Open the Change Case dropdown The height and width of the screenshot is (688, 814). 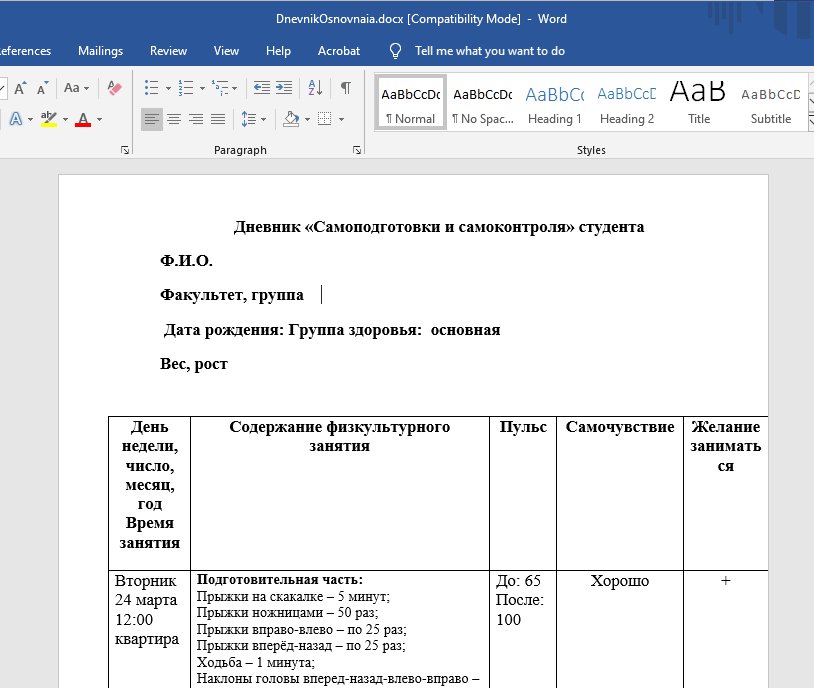click(76, 87)
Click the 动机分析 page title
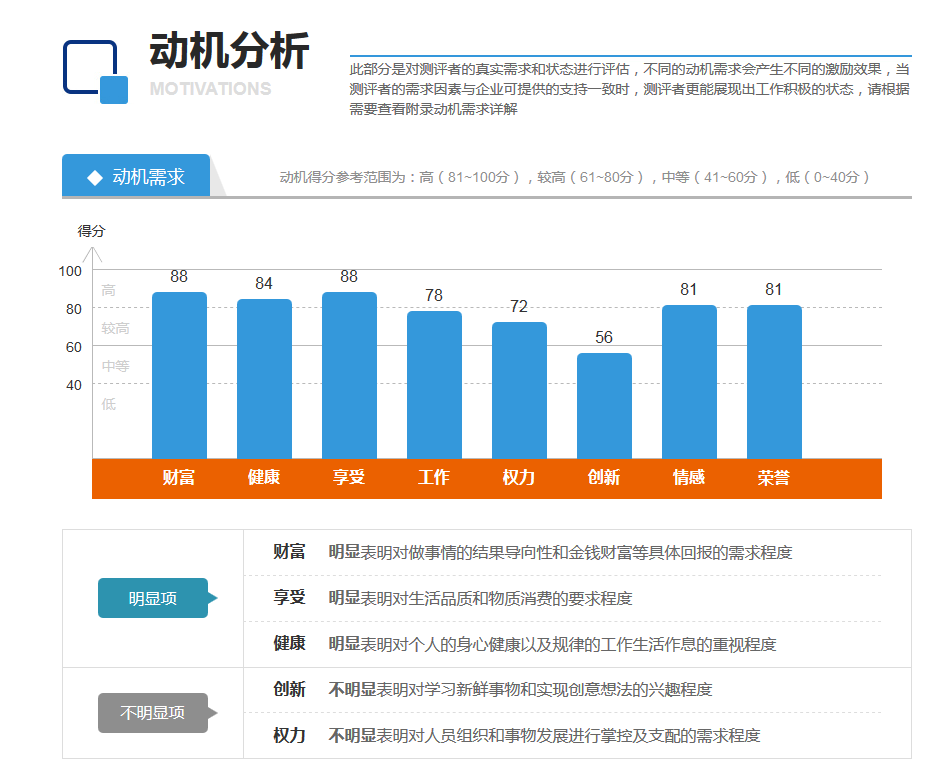This screenshot has width=937, height=775. [230, 52]
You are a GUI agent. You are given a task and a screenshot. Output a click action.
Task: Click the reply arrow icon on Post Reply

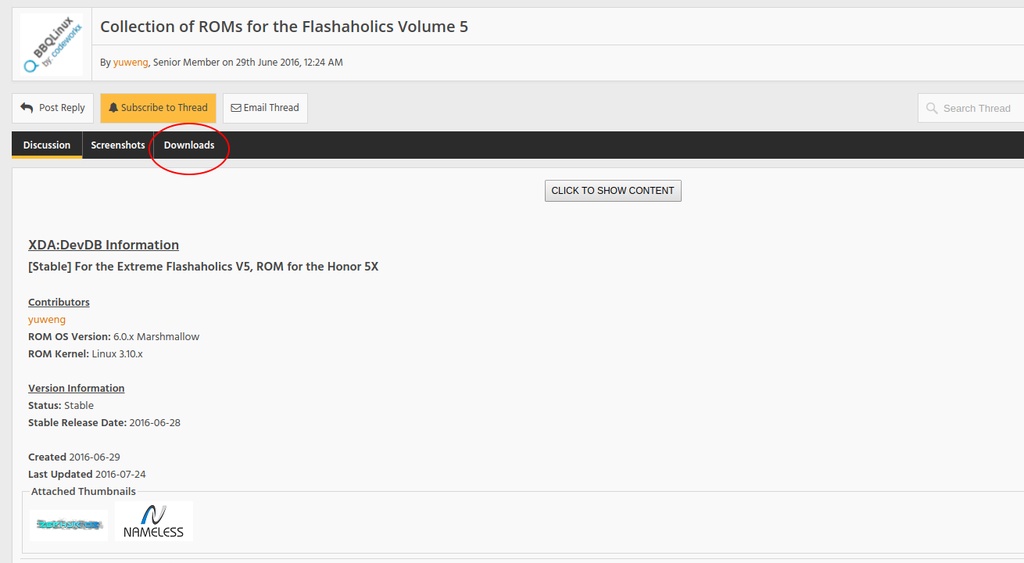[27, 108]
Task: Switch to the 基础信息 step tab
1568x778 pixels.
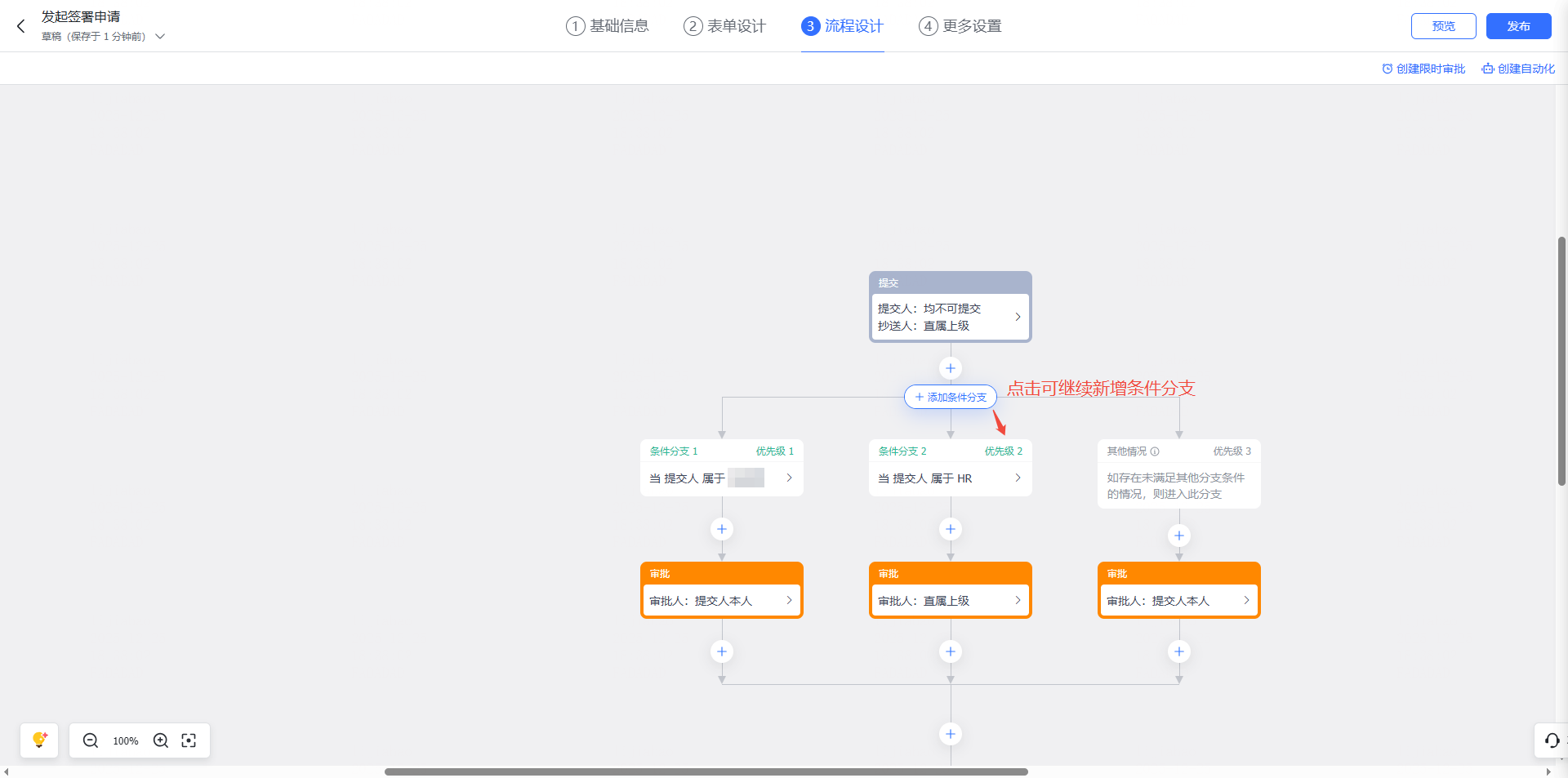Action: click(x=608, y=26)
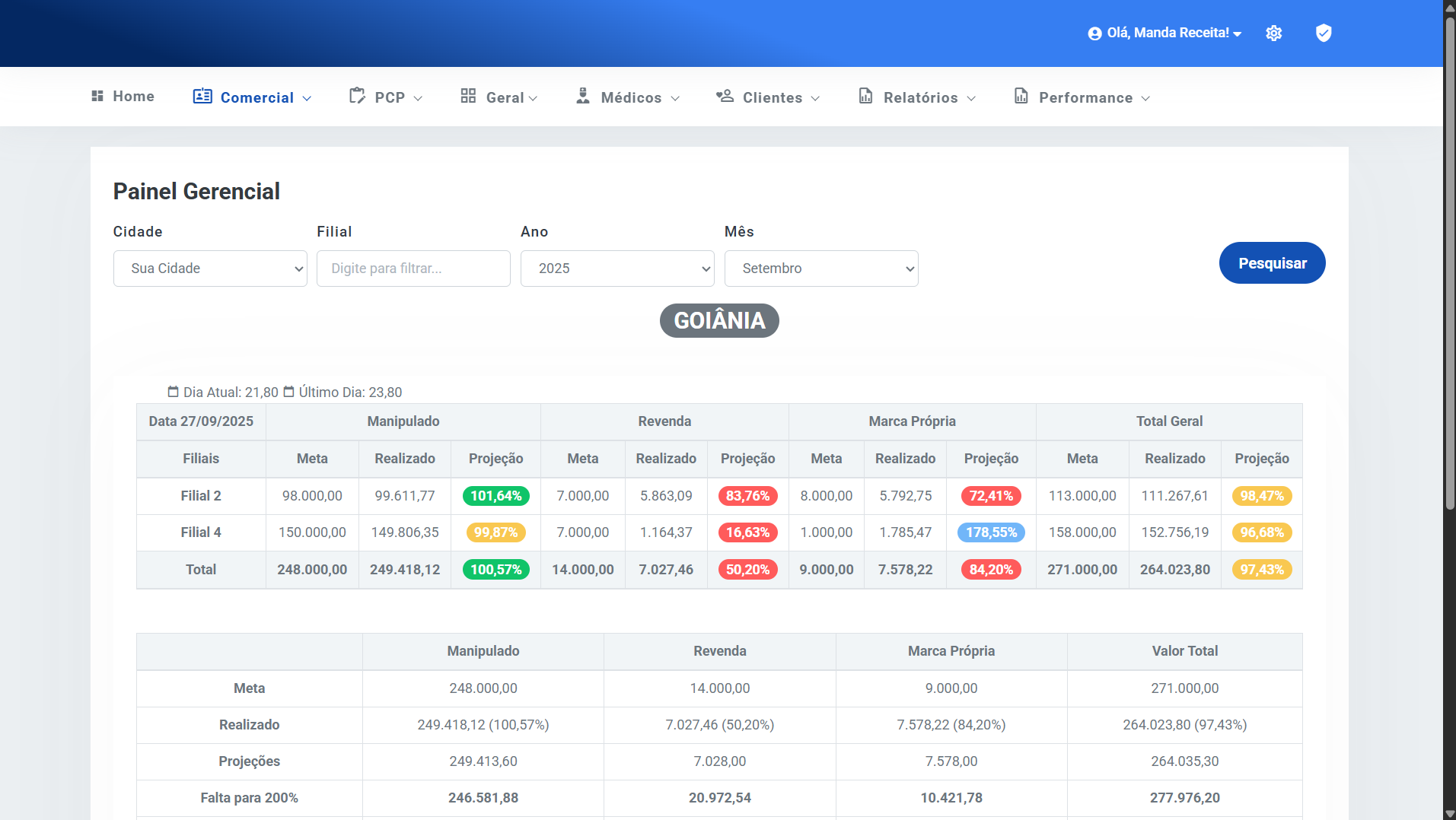Open the Cidade dropdown

210,269
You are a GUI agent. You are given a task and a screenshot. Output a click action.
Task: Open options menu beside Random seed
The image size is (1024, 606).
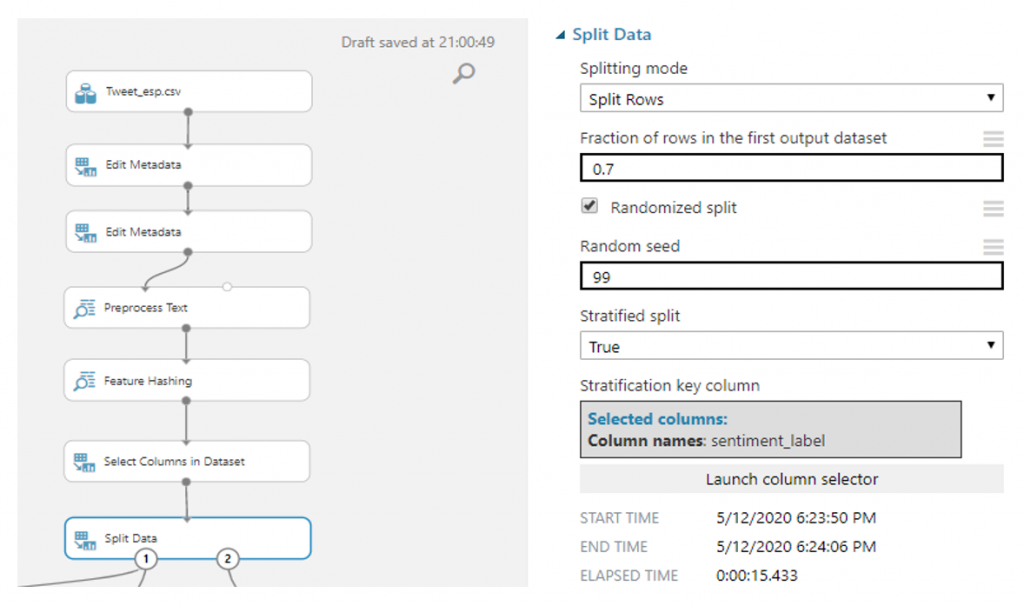[x=992, y=247]
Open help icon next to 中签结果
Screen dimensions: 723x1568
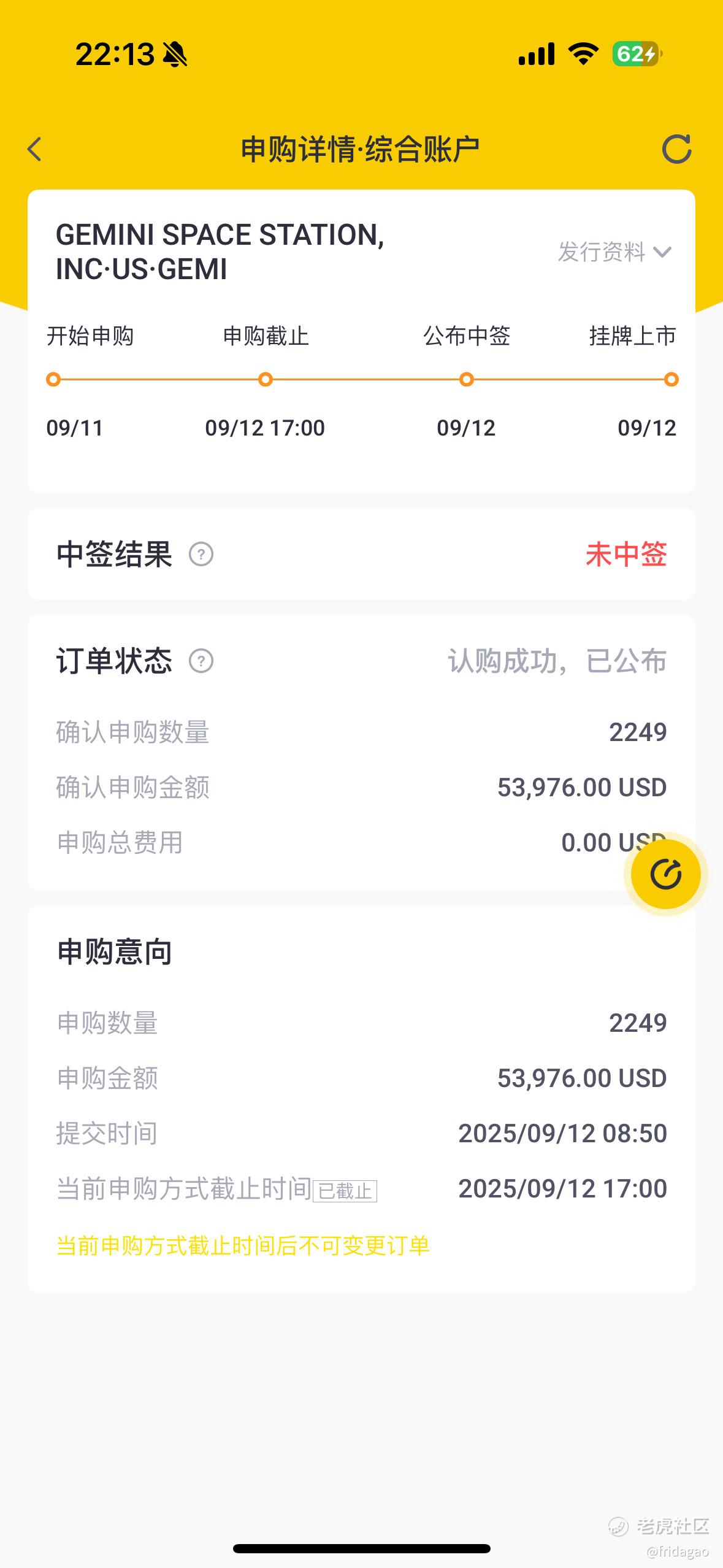(201, 555)
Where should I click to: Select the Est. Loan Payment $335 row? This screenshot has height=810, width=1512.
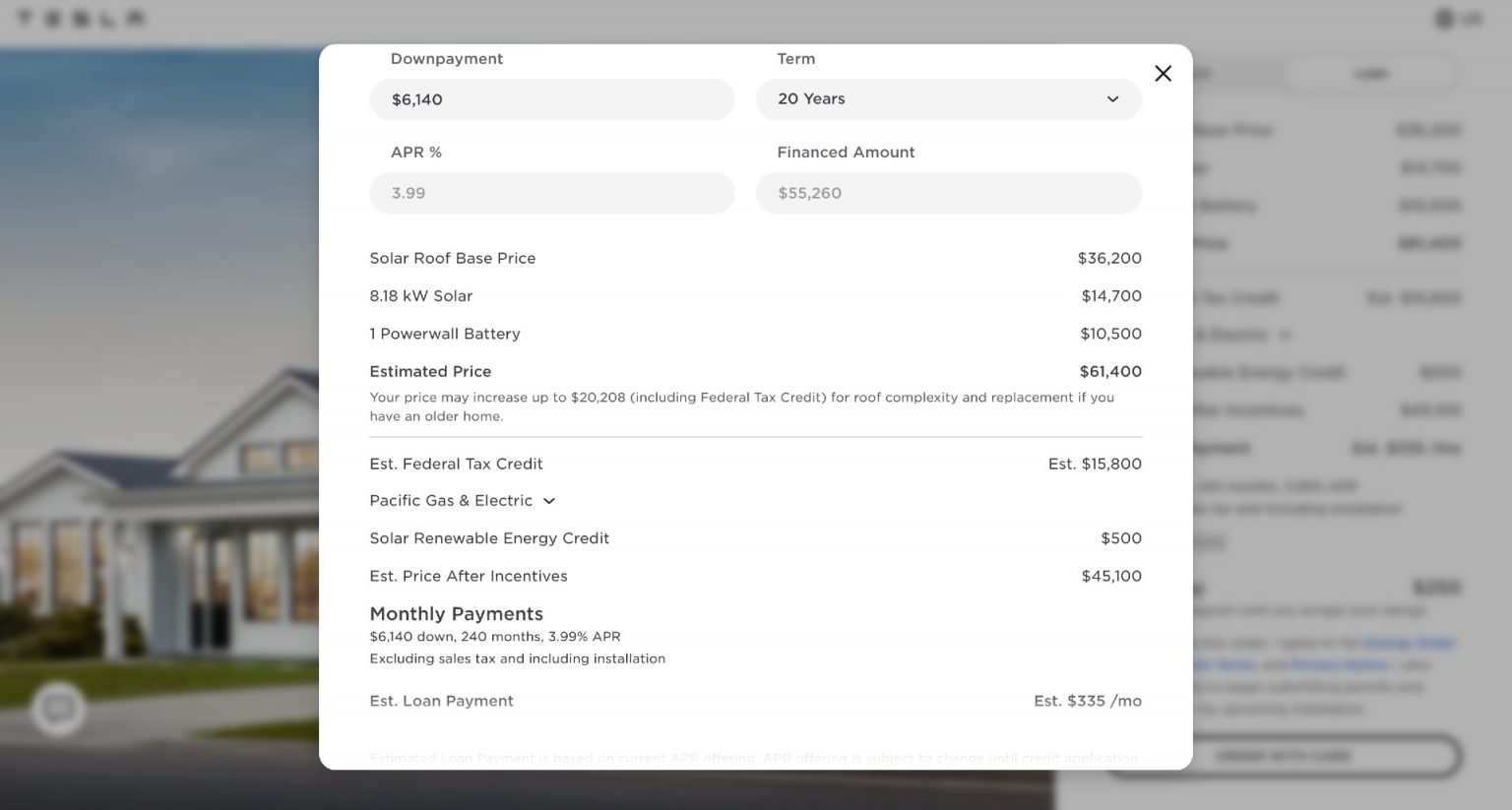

━━━━

Problem statement:
The required output is every line from the one containing "1568x778 pixels." through the last line of the data above, restated exactly and without pictures.

Answer section:
1568x778 pixels.
Action: click(x=608, y=26)
Open the Cidade dropdown

210,269
You are a GUI agent. You are given a task and a screenshot. Output a click action.
Task: Open options menu beside Random seed
The image size is (1024, 606).
[x=992, y=247]
Open help icon next to 中签结果
Screen dimensions: 723x1568
(201, 555)
Where should I click to: Select the Est. Loan Payment $335 row? This screenshot has height=810, width=1512.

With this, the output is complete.